[Entries on target coordinates]
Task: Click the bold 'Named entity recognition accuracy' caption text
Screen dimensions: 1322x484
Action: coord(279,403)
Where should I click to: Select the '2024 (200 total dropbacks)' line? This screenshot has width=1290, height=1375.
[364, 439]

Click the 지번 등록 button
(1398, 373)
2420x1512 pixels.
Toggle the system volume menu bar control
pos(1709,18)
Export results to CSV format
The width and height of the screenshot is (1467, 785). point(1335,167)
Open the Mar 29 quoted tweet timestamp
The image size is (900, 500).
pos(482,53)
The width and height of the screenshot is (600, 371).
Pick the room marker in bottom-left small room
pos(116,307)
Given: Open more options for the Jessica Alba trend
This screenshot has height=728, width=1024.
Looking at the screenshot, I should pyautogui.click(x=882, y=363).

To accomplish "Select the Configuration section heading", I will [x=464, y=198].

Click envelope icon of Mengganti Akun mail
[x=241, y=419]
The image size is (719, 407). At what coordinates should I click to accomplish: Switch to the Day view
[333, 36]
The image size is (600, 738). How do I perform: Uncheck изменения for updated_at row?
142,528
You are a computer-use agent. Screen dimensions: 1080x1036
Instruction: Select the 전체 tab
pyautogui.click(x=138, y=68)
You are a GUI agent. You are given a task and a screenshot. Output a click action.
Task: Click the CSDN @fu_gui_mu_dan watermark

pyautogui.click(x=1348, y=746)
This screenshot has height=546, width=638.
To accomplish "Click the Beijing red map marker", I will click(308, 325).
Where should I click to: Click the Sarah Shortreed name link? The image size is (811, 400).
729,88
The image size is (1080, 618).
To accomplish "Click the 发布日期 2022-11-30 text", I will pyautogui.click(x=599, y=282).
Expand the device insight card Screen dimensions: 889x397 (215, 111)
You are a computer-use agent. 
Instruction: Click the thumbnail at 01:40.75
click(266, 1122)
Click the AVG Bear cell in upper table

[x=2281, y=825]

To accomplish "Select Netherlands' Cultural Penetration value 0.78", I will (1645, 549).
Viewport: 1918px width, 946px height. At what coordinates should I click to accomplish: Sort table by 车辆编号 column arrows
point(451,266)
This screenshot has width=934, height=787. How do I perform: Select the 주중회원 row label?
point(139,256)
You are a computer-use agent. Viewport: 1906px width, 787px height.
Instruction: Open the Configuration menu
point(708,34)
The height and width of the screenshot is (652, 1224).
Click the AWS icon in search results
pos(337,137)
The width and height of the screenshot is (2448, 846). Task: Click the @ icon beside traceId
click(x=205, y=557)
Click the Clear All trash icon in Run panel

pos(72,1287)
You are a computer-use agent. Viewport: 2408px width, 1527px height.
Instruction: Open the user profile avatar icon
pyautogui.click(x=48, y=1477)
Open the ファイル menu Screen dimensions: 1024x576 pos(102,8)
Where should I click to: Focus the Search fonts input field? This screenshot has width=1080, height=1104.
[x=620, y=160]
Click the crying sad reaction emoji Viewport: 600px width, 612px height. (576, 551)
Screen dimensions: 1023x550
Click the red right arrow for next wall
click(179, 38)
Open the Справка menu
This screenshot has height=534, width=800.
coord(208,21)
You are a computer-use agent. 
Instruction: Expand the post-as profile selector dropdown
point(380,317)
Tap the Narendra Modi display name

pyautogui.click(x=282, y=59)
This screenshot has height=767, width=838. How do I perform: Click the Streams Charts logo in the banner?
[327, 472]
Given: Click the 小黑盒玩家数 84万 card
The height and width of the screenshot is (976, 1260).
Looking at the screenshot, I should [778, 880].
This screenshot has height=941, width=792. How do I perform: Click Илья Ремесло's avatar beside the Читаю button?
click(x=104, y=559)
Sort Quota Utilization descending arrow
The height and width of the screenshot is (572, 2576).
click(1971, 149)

## Direction
Update the listing above by changing every "computer-use agent" to "desktop automation agent" and keeping all other text the same.

## Reply
Task: Click the bold 'Named entity recognition accuracy' caption text
Screen dimensions: 1322x484
Action: coord(279,403)
Where should I click to: Select the '2024 (200 total dropbacks)' line? This screenshot has width=1290, height=1375.
[364, 439]

Click the 지번 등록 button
(1398, 373)
2420x1512 pixels.
Toggle the system volume menu bar control
pos(1709,18)
Export results to CSV format
The width and height of the screenshot is (1467, 785). point(1335,167)
Open the Mar 29 quoted tweet timestamp
The image size is (900, 500).
pos(482,53)
The width and height of the screenshot is (600, 371).
Pick the room marker in bottom-left small room
pos(116,307)
Given: Open more options for the Jessica Alba trend
This screenshot has height=728, width=1024.
Looking at the screenshot, I should pyautogui.click(x=882, y=363).

To accomplish "Select the Configuration section heading", I will [x=464, y=198].

Click envelope icon of Mengganti Akun mail
[x=241, y=419]
The image size is (719, 407). At what coordinates should I click to accomplish: Switch to the Day view
[333, 36]
The image size is (600, 738). How do I perform: Uncheck изменения for updated_at row?
142,528
You are a desktop automation agent. Screen dimensions: 1080x1036
Instruction: Select the 전체 tab
pyautogui.click(x=138, y=68)
You are a GUI agent. You are given a task and a screenshot. Output a click action.
Task: Click the CSDN @fu_gui_mu_dan watermark

pyautogui.click(x=1348, y=746)
This screenshot has height=546, width=638.
To accomplish "Click the Beijing red map marker", I will click(308, 325).
Where should I click to: Click the Sarah Shortreed name link? The image size is (811, 400).
729,88
The image size is (1080, 618).
To accomplish "Click the 发布日期 2022-11-30 text", I will pyautogui.click(x=599, y=282).
Expand the device insight card Screen dimensions: 889x397 (215, 111)
You are a desktop automation agent. 
Instruction: Click the thumbnail at 01:40.75
click(266, 1122)
Click the AVG Bear cell in upper table

[x=2281, y=825]

To accomplish "Select Netherlands' Cultural Penetration value 0.78", I will (1645, 549).
Viewport: 1918px width, 946px height. At what coordinates should I click to accomplish: Sort table by 车辆编号 column arrows
point(451,266)
This screenshot has width=934, height=787. How do I perform: Select the 주중회원 row label?
point(139,256)
You are a desktop automation agent. Viewport: 1906px width, 787px height.
Instruction: Open the Configuration menu
point(708,34)
The height and width of the screenshot is (652, 1224).
Click the AWS icon in search results
pos(337,137)
The width and height of the screenshot is (2448, 846). Task: Click the @ icon beside traceId
click(x=205, y=557)
Click the Clear All trash icon in Run panel

pos(72,1287)
You are a desktop automation agent. Viewport: 2408px width, 1527px height.
Instruction: Open the user profile avatar icon
pyautogui.click(x=48, y=1477)
Open the ファイル menu Screen dimensions: 1024x576 pos(102,8)
Where should I click to: Focus the Search fonts input field? This screenshot has width=1080, height=1104.
[x=620, y=160]
Click the crying sad reaction emoji Viewport: 600px width, 612px height. (576, 551)
Screen dimensions: 1023x550
Click the red right arrow for next wall
click(179, 38)
Open the Справка menu
This screenshot has height=534, width=800.
coord(208,21)
You are a desktop automation agent. 
Instruction: Expand the post-as profile selector dropdown
point(380,317)
Tap the Narendra Modi display name

pyautogui.click(x=282, y=59)
This screenshot has height=767, width=838. How do I perform: Click the Streams Charts logo in the banner?
[327, 472]
Given: Click the 小黑盒玩家数 84万 card
The height and width of the screenshot is (976, 1260).
Looking at the screenshot, I should [778, 880].
This screenshot has height=941, width=792. How do I perform: Click Илья Ремесло's avatar beside the Читаю button?
click(x=104, y=559)
Sort Quota Utilization descending arrow
The height and width of the screenshot is (572, 2576).
click(1971, 149)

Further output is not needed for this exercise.